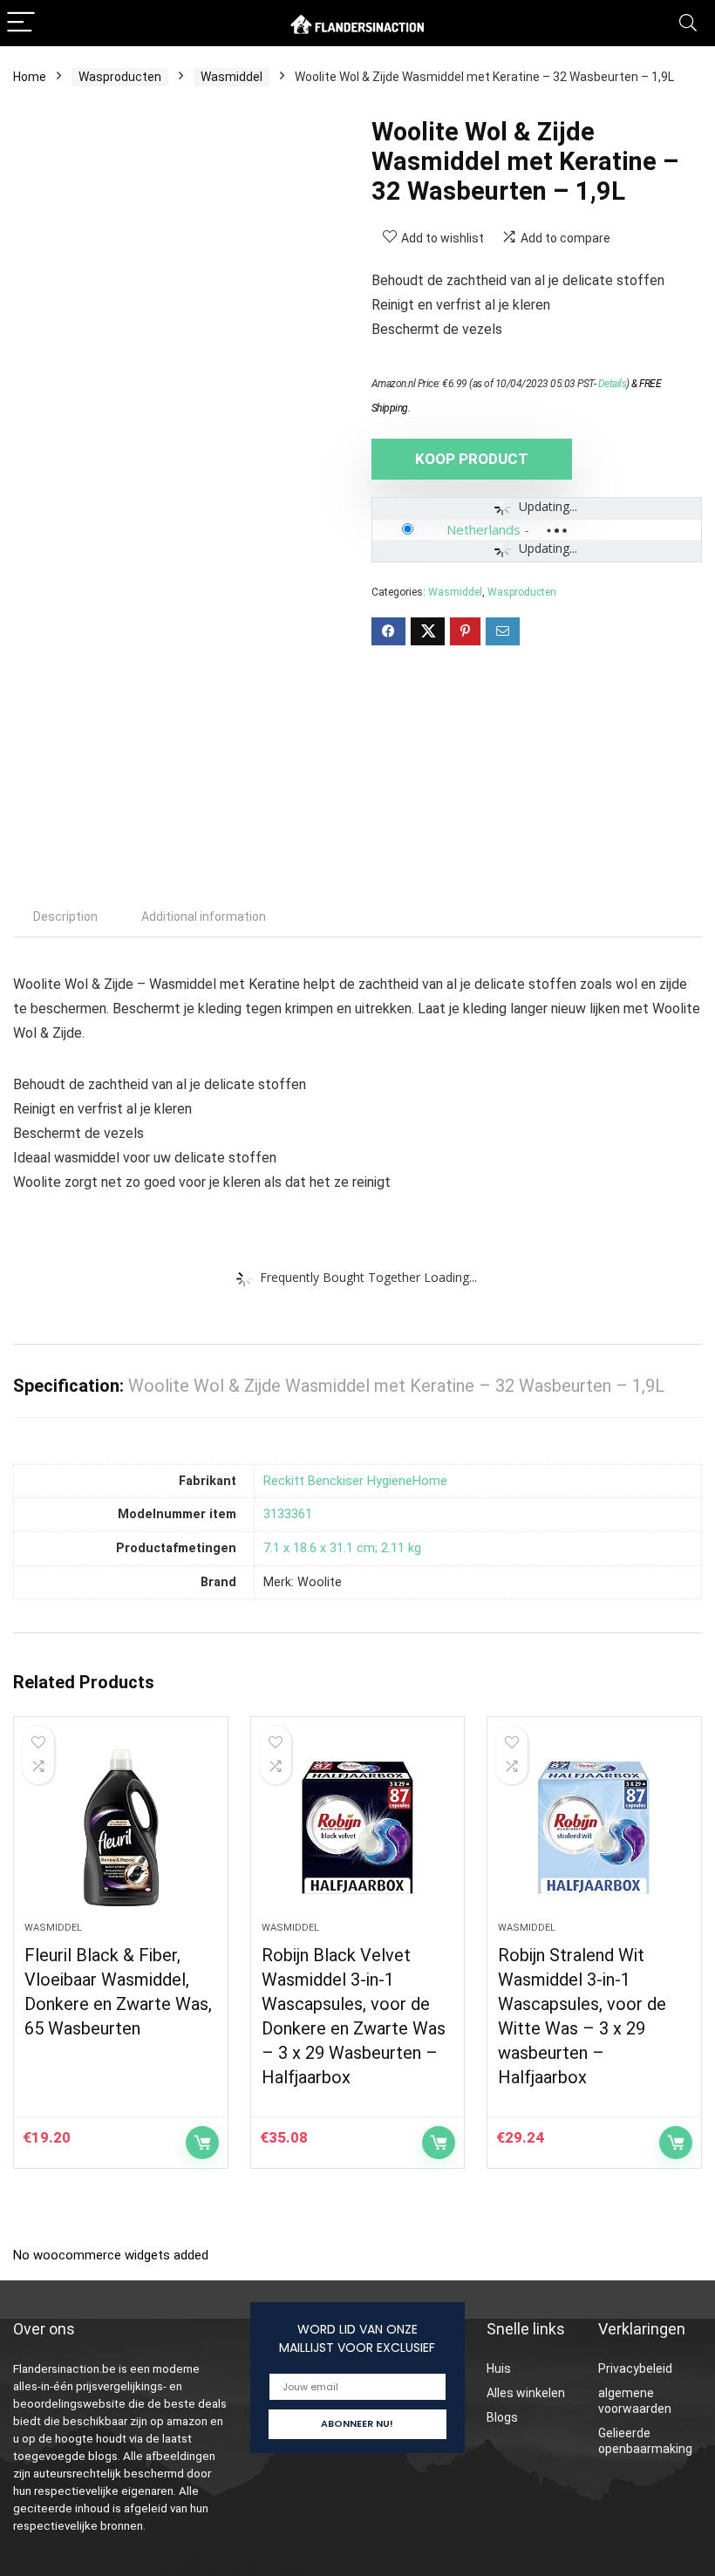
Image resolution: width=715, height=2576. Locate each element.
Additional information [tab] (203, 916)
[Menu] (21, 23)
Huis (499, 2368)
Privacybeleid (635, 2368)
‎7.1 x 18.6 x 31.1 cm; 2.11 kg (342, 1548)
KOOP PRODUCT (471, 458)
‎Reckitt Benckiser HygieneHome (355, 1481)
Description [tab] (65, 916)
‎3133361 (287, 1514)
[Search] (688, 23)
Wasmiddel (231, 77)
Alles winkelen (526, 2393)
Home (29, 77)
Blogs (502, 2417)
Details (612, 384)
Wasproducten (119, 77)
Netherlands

GOAL OF THE EXERCISE: Everything from the line that contains "[Search] (688, 23)" through the final line of the listing is to be restated word for word, and nothing more.

TASK OUTPUT:
[Search] (688, 23)
Wasmiddel (231, 77)
Alles winkelen (526, 2393)
Home (29, 77)
Blogs (502, 2417)
Details (612, 384)
Wasproducten (119, 77)
Netherlands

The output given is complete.